3
1 Wysłano do niego posłów, którzy przemówili do niego pokojowo:
2 «Jesteśmy sługami wielkiego króla Nabuchodonozora, padamy na twarz przed tobą. Uczyń z nami, co ci się podoba.
3 Oto nasze zagrody dla owiec, wszystkie nasze osady, wszystkie łany pszenicy, owce i bydło, i wszystkie skupiska naszych namiotów leżą przed tobą. Uczyń z tym, co ci się podoba.
4 Oto miasta nasze, a ich mieszkańcy to słudzy twoi. Przyjdź i postąp z nimi tak, jak się wydaje słuszne w twoich oczach».
5 W ten sposób przedstawili się ci mężowie Holofernesowi i takie złożyli mu oświadczenie.
6 A wtedy zszedł on na wybrzeże, on sam i jego siły zbrojne, obsadził załogami warowne miasta i wziął sobie z nich doborowych mężów jako oddziały pomocnicze.
7 A oni sami i wszyscy mieszkańcy dokoła przyjęli go wieńcami, tańcami i biciem w bębny.
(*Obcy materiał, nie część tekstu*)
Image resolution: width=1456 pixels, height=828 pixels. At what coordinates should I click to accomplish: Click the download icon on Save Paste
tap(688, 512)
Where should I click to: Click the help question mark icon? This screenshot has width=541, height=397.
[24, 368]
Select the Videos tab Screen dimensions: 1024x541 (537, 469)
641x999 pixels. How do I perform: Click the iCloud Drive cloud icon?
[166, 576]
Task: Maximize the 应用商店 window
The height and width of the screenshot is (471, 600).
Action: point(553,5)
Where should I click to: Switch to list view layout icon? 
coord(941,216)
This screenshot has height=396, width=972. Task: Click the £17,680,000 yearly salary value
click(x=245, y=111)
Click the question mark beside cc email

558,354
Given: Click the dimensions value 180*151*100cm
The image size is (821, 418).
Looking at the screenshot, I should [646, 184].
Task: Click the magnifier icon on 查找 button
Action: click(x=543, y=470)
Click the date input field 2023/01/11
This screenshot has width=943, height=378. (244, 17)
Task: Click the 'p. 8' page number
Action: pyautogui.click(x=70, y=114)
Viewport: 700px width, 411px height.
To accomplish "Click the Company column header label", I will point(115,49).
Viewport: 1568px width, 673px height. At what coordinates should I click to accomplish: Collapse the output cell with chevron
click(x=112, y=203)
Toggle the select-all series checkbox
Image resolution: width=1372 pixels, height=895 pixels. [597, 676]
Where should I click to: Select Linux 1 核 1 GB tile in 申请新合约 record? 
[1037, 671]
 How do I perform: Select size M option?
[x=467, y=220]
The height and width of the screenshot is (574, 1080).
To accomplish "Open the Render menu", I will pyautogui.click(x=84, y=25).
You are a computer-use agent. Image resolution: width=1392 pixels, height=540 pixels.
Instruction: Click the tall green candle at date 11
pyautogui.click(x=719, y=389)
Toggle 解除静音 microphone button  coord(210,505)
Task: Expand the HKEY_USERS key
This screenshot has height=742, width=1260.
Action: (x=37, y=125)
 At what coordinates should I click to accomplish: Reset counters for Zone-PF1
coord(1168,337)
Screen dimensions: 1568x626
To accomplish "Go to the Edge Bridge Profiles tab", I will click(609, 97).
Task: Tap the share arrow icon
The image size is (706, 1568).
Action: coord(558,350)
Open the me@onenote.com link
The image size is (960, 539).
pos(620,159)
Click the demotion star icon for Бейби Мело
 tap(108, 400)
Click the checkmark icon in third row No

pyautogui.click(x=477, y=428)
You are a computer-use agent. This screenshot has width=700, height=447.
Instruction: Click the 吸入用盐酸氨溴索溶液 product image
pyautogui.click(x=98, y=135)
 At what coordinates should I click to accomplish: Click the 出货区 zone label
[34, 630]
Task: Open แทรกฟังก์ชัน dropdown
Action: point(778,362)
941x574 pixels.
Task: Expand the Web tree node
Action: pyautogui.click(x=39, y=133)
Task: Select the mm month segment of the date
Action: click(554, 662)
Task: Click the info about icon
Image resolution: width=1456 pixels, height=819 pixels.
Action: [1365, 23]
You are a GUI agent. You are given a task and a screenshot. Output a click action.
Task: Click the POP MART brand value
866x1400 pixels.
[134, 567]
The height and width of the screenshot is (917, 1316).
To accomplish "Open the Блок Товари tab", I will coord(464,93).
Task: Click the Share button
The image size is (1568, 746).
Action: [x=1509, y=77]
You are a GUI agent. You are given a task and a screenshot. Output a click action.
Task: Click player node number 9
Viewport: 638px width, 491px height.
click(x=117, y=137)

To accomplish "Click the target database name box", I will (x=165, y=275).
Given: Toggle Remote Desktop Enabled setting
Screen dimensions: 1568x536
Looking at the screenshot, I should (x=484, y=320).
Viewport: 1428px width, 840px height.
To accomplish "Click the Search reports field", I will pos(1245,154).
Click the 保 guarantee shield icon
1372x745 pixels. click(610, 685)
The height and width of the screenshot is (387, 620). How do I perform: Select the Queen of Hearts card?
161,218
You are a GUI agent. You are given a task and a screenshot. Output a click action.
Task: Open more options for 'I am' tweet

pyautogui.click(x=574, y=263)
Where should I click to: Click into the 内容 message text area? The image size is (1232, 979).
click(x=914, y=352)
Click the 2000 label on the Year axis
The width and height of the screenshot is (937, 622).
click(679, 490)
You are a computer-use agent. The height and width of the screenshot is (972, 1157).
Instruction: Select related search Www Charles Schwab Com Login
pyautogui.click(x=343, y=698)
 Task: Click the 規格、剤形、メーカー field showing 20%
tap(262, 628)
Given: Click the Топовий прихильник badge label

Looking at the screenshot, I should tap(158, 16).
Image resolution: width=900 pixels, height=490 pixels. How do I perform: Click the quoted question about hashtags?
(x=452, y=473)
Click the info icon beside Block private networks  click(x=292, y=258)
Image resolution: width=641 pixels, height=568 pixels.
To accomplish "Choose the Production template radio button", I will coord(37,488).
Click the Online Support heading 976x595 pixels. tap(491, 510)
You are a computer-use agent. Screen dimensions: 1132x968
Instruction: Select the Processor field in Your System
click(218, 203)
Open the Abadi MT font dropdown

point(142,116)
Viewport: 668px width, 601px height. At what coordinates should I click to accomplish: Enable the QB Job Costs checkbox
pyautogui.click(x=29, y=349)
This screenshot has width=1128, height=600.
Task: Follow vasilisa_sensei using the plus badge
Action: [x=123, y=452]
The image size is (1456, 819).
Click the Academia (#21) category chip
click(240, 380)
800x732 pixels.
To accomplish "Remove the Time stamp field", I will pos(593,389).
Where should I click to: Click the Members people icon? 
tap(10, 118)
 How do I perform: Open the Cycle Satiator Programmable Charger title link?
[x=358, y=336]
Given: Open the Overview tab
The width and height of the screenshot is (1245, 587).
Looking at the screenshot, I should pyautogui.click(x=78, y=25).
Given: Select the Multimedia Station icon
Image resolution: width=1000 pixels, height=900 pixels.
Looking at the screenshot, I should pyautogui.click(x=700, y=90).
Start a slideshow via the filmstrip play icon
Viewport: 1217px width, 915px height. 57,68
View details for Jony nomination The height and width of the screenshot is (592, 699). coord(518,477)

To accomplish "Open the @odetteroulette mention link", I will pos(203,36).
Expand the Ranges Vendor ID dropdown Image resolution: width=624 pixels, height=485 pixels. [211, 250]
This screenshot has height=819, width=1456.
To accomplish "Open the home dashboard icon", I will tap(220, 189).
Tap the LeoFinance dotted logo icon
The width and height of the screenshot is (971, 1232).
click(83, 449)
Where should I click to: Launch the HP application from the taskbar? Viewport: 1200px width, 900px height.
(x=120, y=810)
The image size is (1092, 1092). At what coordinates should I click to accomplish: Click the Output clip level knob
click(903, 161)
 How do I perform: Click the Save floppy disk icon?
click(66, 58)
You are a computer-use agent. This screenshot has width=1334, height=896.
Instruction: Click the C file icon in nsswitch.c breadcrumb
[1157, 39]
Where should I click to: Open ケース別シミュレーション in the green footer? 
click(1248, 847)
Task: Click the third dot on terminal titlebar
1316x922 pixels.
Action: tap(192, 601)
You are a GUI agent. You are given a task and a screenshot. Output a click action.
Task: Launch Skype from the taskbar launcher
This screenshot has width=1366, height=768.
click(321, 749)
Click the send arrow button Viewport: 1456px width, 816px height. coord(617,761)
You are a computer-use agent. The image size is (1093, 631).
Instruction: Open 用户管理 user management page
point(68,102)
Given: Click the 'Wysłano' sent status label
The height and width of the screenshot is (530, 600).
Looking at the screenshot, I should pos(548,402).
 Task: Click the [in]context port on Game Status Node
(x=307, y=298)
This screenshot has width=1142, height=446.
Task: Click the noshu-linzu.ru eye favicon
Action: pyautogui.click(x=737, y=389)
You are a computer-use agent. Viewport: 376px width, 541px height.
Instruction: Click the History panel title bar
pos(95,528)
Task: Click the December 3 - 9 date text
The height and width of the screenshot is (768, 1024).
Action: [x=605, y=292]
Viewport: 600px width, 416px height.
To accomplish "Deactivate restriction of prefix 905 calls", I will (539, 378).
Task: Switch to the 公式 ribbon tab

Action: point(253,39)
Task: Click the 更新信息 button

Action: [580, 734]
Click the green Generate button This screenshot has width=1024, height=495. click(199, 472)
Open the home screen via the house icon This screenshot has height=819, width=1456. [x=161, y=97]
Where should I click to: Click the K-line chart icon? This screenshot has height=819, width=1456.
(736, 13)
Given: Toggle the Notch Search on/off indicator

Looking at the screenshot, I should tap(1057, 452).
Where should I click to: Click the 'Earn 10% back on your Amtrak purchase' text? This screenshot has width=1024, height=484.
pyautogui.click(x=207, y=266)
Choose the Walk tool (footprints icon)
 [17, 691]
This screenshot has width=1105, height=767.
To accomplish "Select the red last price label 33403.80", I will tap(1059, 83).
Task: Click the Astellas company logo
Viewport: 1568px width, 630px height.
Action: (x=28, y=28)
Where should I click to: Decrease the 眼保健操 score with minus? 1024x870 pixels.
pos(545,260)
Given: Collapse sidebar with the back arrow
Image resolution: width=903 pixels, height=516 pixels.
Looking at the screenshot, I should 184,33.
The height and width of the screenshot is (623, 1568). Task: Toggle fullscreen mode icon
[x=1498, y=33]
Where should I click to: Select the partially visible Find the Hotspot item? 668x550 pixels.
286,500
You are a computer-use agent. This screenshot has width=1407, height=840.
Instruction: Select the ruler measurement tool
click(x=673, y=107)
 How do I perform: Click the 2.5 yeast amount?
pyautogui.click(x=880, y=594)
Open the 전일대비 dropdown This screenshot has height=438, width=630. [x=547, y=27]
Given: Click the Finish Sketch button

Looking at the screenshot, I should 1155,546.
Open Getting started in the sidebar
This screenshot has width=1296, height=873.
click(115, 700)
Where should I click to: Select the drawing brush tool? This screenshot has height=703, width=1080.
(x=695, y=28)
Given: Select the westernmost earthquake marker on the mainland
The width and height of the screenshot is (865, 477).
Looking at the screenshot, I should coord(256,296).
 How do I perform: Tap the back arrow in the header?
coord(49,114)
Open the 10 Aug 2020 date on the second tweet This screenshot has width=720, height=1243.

8 On zaś zburzył wszystkie ich świątynie
1, wyrąbał ich święte gaje, zgodnie z otrzymanym rozkazem wytracenia wszystkich bogów ziemi, tak aby wszystkie narody służyły jedynie Nabuchodonozorowi i wszystkie języki, i ich plemiona tylko jego uznawały za boga.
9 I tak przybył nad Ezdrelon
2, niedaleko Dotaja, które znajduje się naprzeciwko wielkiego pasma
2 gór judzkich.
10 I rozbił obóz między Gaibal a Scytopolis, i pozostał tam przez jeden miesiąc, ażeby uporządkować wszystkie tabory swoich sił zbrojnych.